Work required = Excluding pictures, transcribe precisely the lines from the one containing "Where should I" to the final line of the listing below, inclusive, and nothing more.

Dataset extract =
----

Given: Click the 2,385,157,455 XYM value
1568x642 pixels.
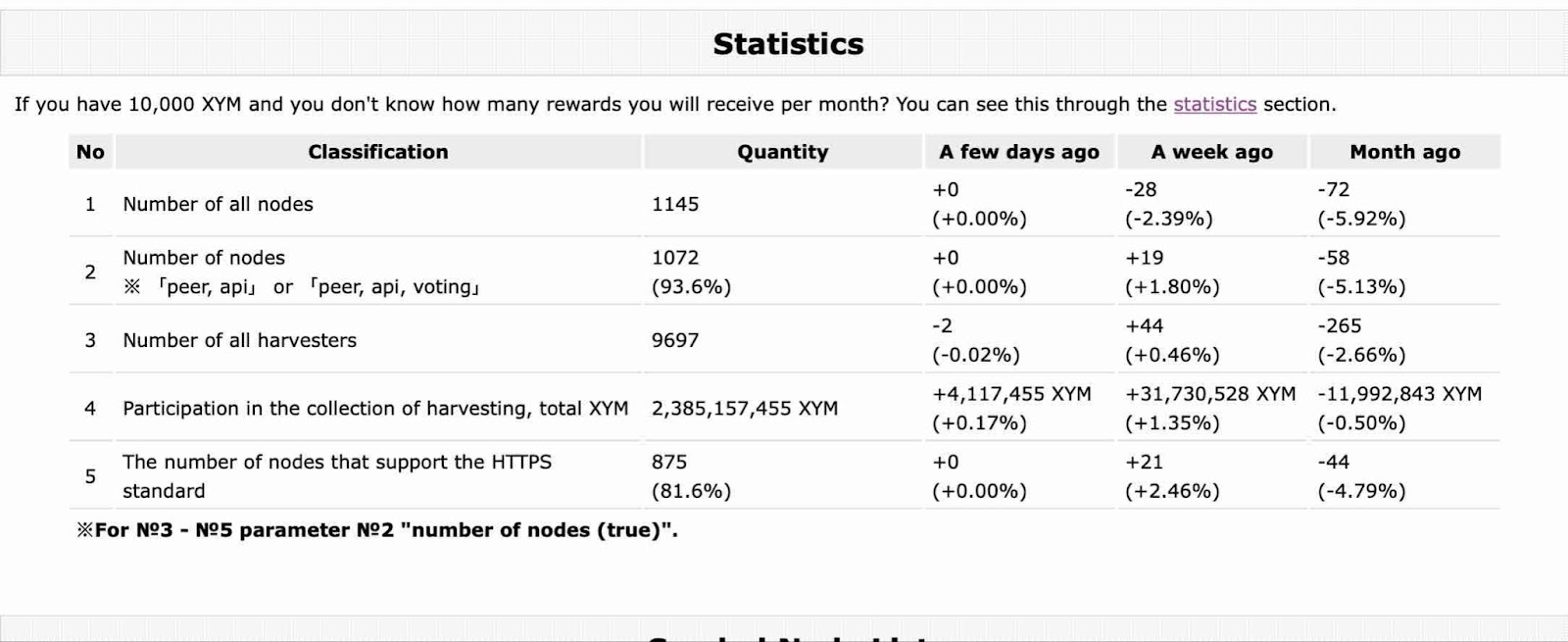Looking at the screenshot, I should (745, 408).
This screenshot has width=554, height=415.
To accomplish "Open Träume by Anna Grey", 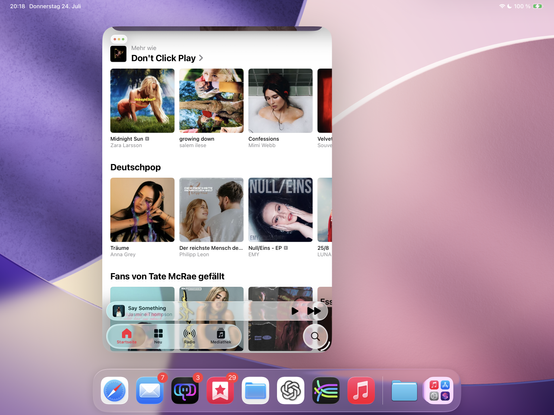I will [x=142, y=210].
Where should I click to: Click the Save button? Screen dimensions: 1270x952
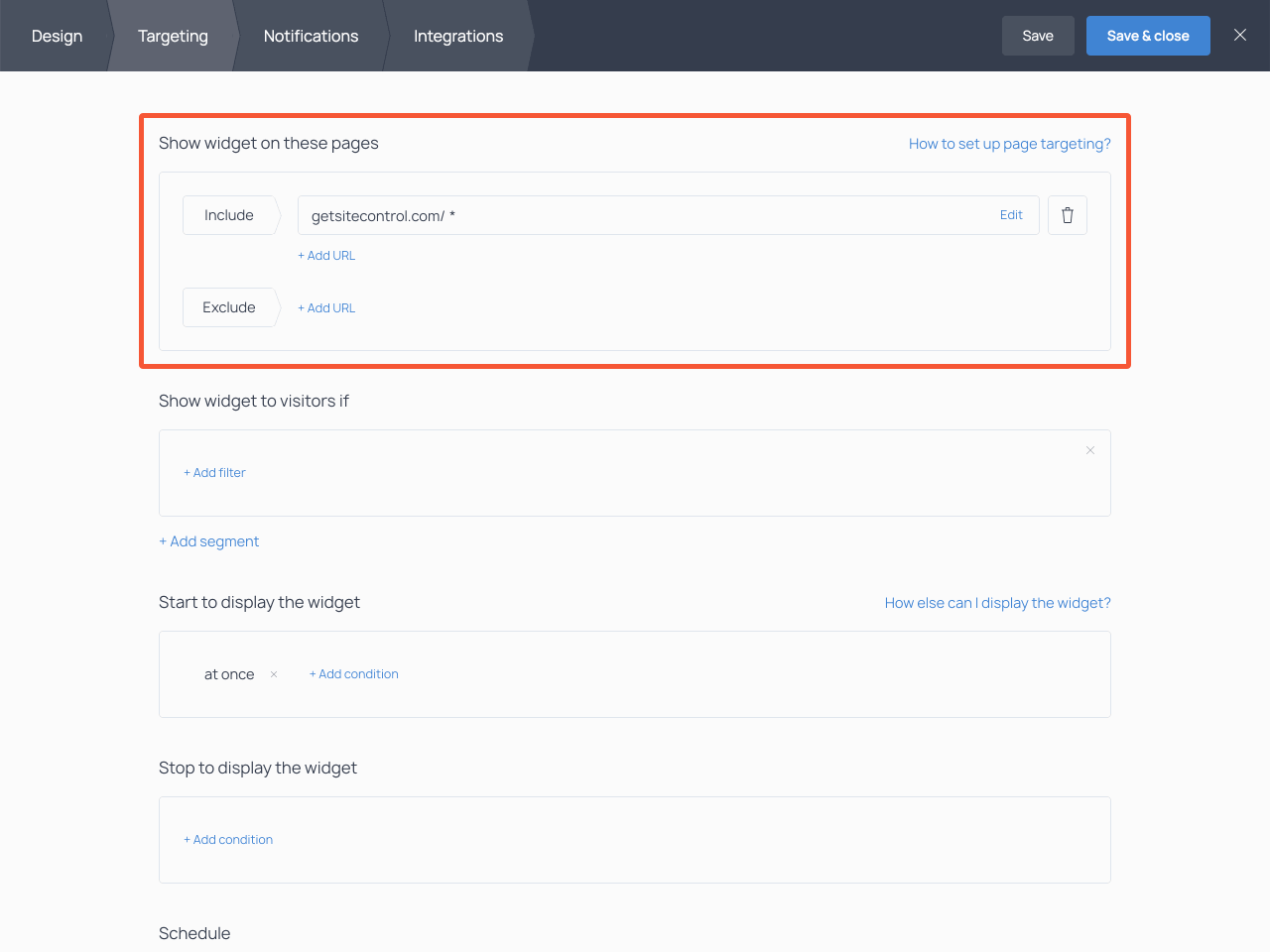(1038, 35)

----

Expected answer =
Where should I click to: Click the Save button? Screen dimensions: 1270x952
(1038, 35)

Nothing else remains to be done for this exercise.